McMillan, S.C., Small, B.J., & Haley, W.E. (2011). Improving hospice outcomes through systematic assessment: A clinical trial. Cancer Nursing, 34, 89–97.
To determine if providing, to hospice patients and caregivers, systematic feedback from standardized assessment tools improves the quality of hospice care
Hospice teams were formed, each with a similar composition. Patients were randomly assigned to receive standard care (control) or standard care plus systematic assessment. Patient-caregiver dyads were identified and screened, within 24–72 hours of admission, with the Short Portable Mental Status Questionnaire. Research assistants (RAs, an RN and a social worker) collected baseline data from both the patient and caregiver, respectively, and then collected data one and two weeks later, using identified tools. Verbal and written reports were given at two interdisciplinary team conferences after each data collection. RAs performed a chart audit for both groups during the study. The control group completed the same standardized assessments, but no reports were made to the interdisciplinary team.
Randomized controlled trial
The control and intervention groups were comparable in regard to every variable except patients' years of education. Attrition was greater than 51%. In dyads that completed the study, patients were older and had higher functional status scores at baseline. No other comparisons were statistically significant. Results showed improved patient depression (p < 0.001) as a result of the intervention and improvement in both groups in patients’ QOL (p < 0.001). No other patient outcomes (symptom distress, spiritual needs) or caregiver outcomes (depression, support and spiritual needs) were statistically significant.

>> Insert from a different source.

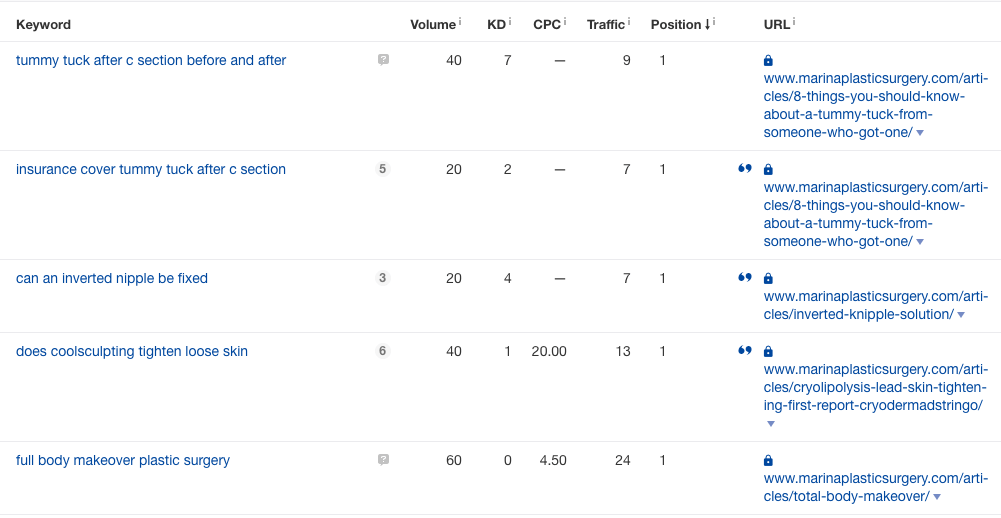Viewport: 1001px width, 518px height.
Task: Open keyword 'does coolsculpting tighten loose skin'
Action: point(132,351)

The addition of the systematic assessment of depression to usual care probably had a greater effect because it is not a symptom on which hospice staff normally focus. Improving depression is an important way of improving overall QOL of patients and their families during hospice treatment. The lack of improvement in caregiver variables in either group over time may suggest the need for greater attention to this symptom.
Hospice is an effective service, and efforts to improve hospice care should be a priority. Caregivers as well as patients should be a focus of hospice care. The study supports the systematic assessment of depression in hospice patients. The study also supports the need for greater attention, via research and systematic assessment, to caregivers in the hospice setting.